Beefy Boxes and Bandwidth Generously Provided by pair Networks
Your skill will accomplish
what the force of many cannot
 
PerlMonks  

Simple line parse question

by jimmy.pl (Initiate)
on Aug 07, 2010 at 00:53 UTC ( [id://853501]=perlquestion: print w/replies, xml ) Need Help??

jimmy.pl has asked for the wisdom of the Perl Monks concerning the following question:

Calling all perlmonks.

I want to compose a single word from the 3rd and 4th words of an input line. ie:

input: "a b c d e f g" output: "cd"

My current solution is using split and join like so:

my $result = join("", (split(" ", $line, 5))[2,3])

I've tried many different ways but this way seems to perform the fastest.
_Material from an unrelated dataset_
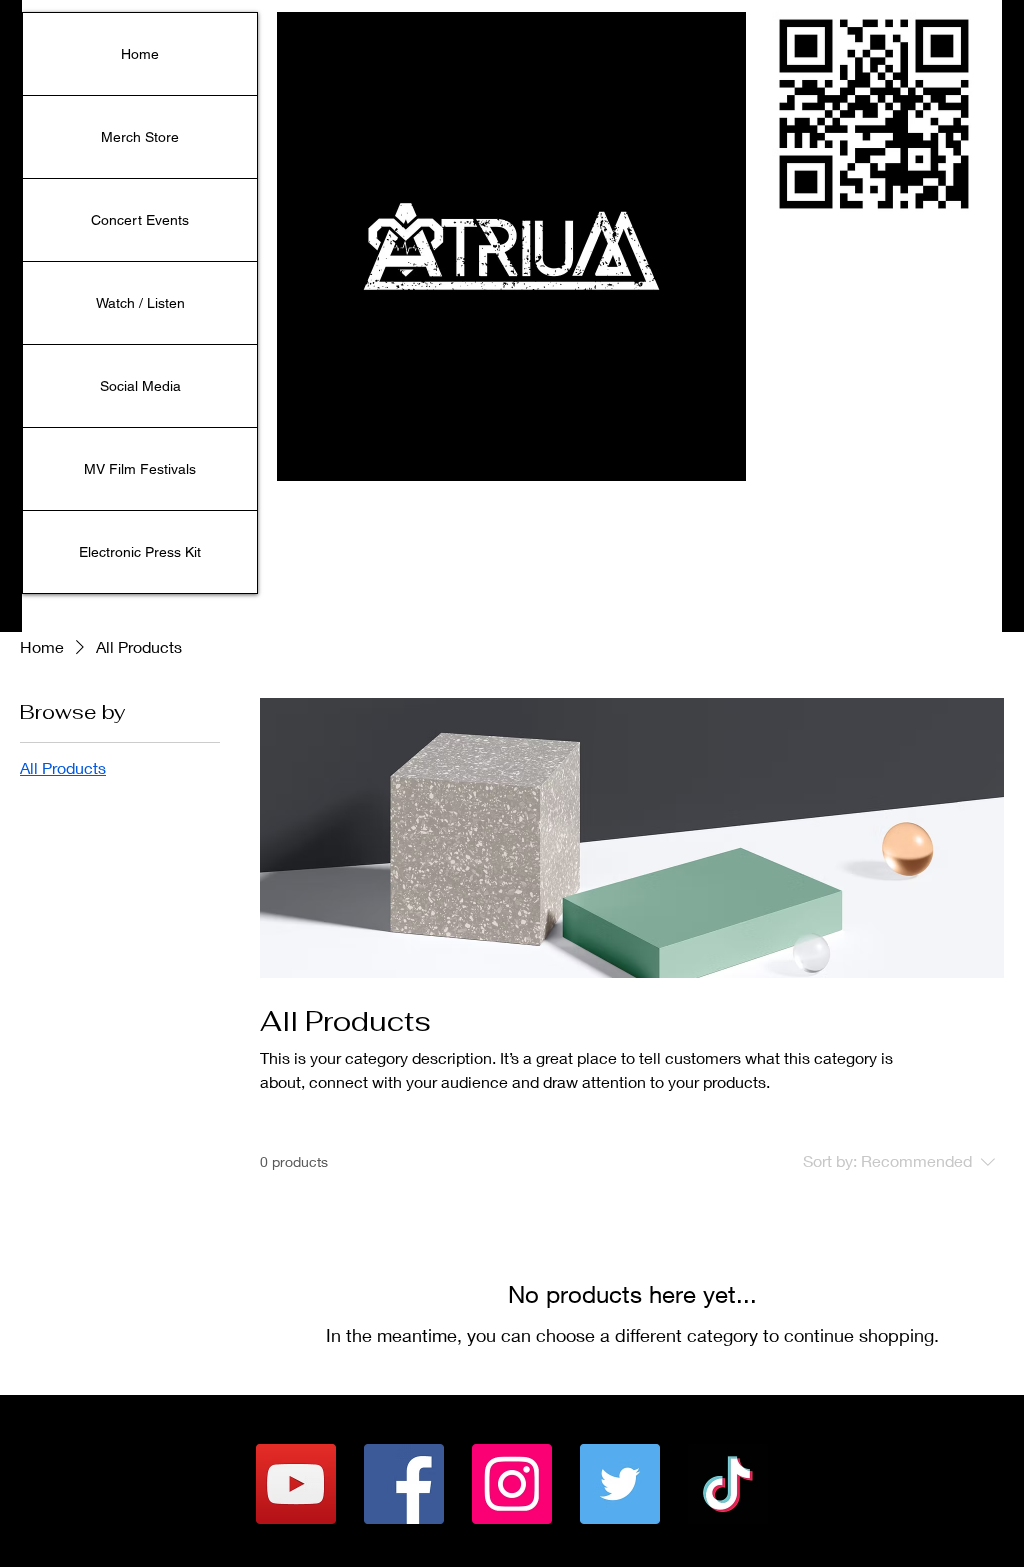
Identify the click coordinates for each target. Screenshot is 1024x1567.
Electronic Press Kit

Can anyone tell be a better/faster way to do this?

Cheers

Replies are listed 'Best First'.
Re: Simple line parse question
by AnomalousMonk (Archbishop) on Aug 07, 2010 at 01:33 UTC

    Don't know about speed, but my own preference would be for something along the lines of:

    >perl -wMstrict -le "my $s = 'aa b: CCC DD. eee, ff ggg?'; my $word = qr{ [[:alpha:]]+ }xms; my @words = $s =~ m{ $word }xmsg; my $result = join q{}, @words[2,3]; print qq{'$result'}; " 'CCCDD'

    This allows better definition and control of what a 'word' is.

    Updates:

    1. One can also avoid the intermediate  @words array as in the OP with the slightly faster
          my $result = join q{}, ($s =~ m{ $word }xmsg)[2,3];
    2. Improved code example slightly to try to show that naive splitting on whitespace might produce unintended results. Better, IMO, to define and extract the thing itself rather than try to define and eliminate everything you're not interested in.

Re: Simple line parse question
by GrandFather (Saint) on Aug 07, 2010 at 01:45 UTC

    Why do you think the solution you have provided is inadequate to the task? Maybe if you tell us something of the bigger problem we can help you find a better higher level solution?

    True laziness is hard work
Re: Simple line parse question
by nvivek (Vicar) on Aug 07, 2010 at 04:28 UTC

    Yeah,you could do with split and join but it needs two functions.Instead, you can use the simple regular expression to achieve it.You check the following code.I have taken the space as a delimiter between each word in the string.

    use strict; use warnings; my $string="one two three four five six"; $string=~/^(\w+ ){2}(\w+) (\w+)/; print $2$3; #it prints the words correctly as you expected
Re: Simple line parse question
by Marshall (Canon) on Aug 07, 2010 at 10:26 UTC
    Can anyone tell be a better/faster way to do this?

    To me "better" means more clear. The number one goal of software should be clarity..."hey, is it easy to understand what this code does?"

    Performance is usually a secondary goal. However strange as it may be, if your code is clear, you will often achieve high performance.

    Search for "benchmark" and you will find ways to measure the performance of version X vs Y.

    Your code:
    join("", (split(" ", $line, 5))[2,3])
    is not easy to understand. Do not mistake fewer lines as meaning higher performance.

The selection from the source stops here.